* **Work required**: Find the line containing "For every named" in the listing below. Repeat it exactly, along with each following line up to and including the one containing "Cabinets & Rack".

* **Records shown**:
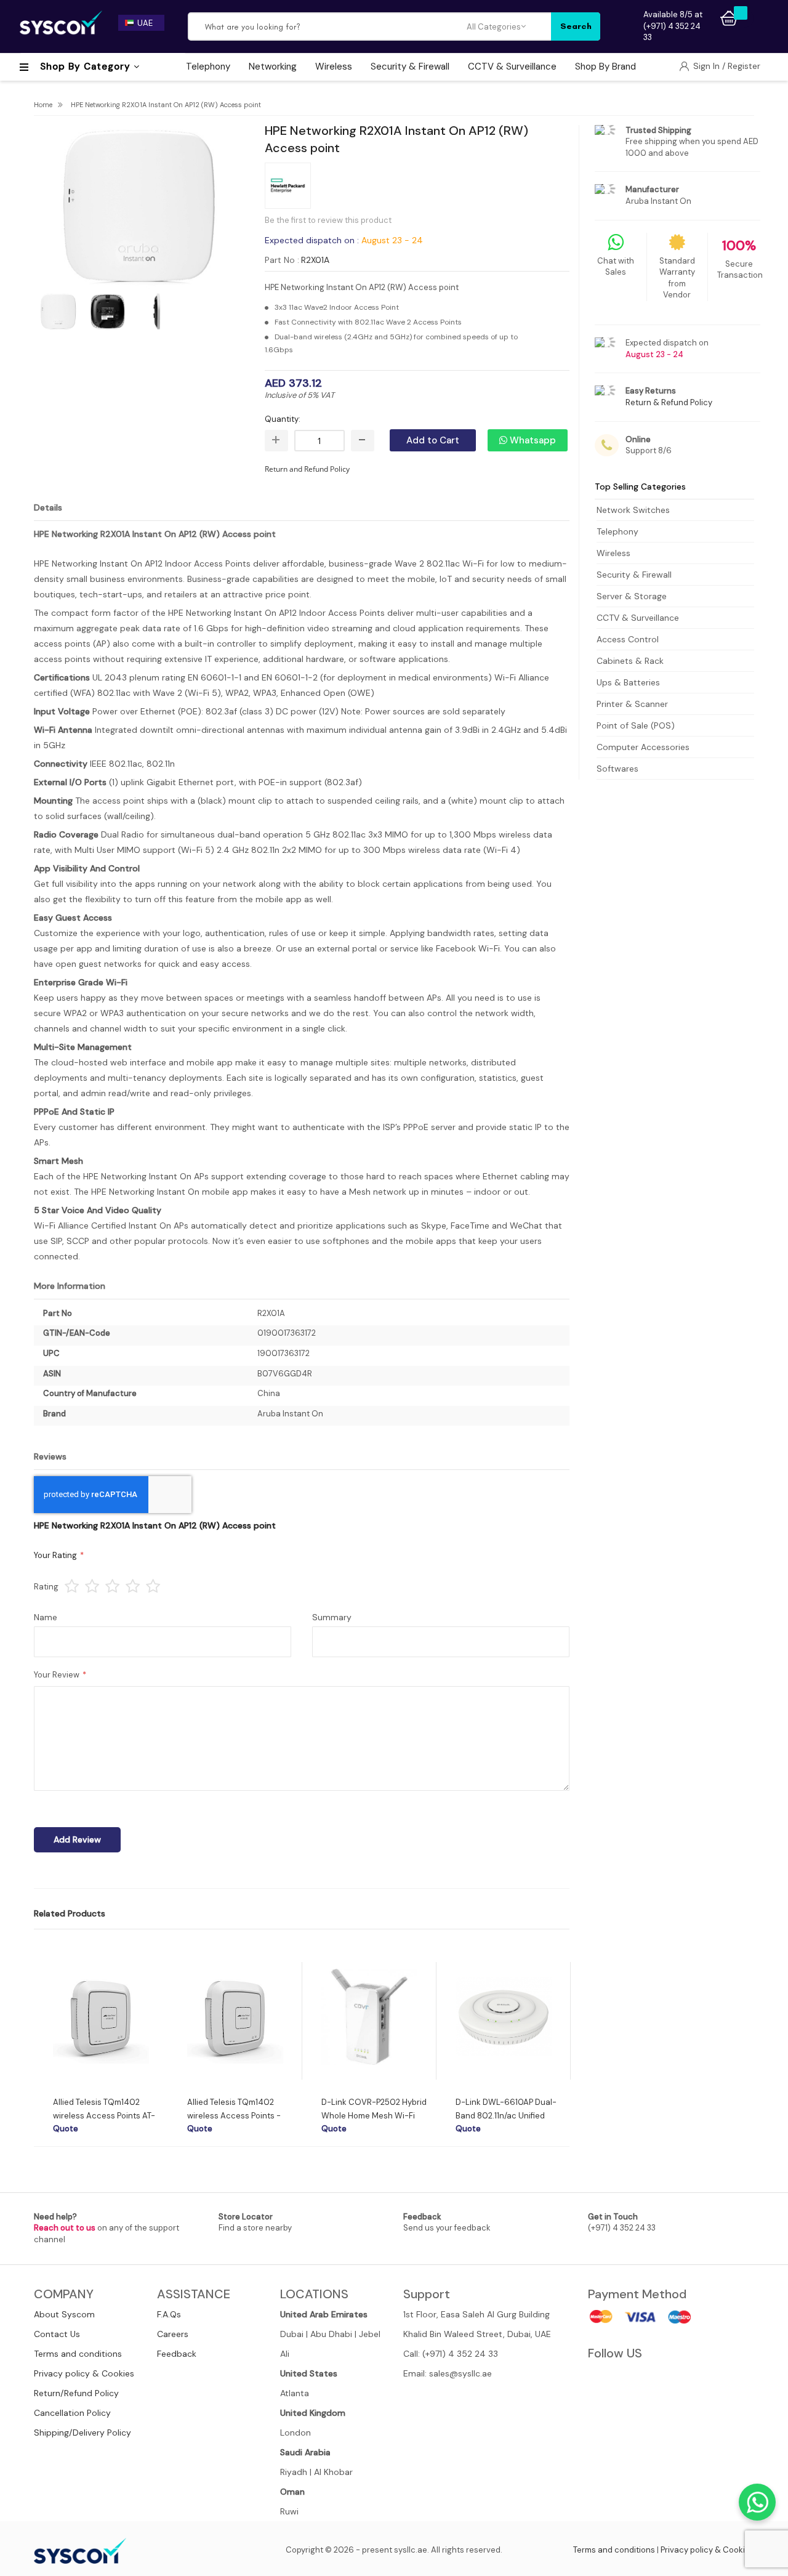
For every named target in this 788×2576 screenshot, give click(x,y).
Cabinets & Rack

---

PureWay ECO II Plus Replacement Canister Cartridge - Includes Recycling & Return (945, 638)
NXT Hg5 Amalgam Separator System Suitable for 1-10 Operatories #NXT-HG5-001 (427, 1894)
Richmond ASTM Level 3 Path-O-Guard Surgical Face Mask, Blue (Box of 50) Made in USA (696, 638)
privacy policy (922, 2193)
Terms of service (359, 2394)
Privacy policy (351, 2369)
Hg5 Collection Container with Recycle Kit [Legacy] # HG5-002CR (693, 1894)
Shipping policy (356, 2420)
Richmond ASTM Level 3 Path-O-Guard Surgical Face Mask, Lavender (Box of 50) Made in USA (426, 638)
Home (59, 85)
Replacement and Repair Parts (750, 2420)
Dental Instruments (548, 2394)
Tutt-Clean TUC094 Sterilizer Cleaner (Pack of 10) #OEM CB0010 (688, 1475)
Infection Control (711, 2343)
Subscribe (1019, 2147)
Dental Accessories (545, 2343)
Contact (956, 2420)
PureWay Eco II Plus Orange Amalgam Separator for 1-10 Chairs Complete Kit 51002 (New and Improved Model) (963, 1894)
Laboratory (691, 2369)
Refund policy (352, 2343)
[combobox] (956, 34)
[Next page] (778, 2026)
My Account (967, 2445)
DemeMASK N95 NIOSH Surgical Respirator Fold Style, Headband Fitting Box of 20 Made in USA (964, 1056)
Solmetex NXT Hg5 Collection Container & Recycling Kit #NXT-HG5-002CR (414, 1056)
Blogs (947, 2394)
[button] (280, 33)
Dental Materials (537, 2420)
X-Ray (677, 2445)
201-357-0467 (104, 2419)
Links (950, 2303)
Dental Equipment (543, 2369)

* **Answer to this task**:
For every named target in this 788×2576 screenshot, give click(x,y).
Cabinets & Rack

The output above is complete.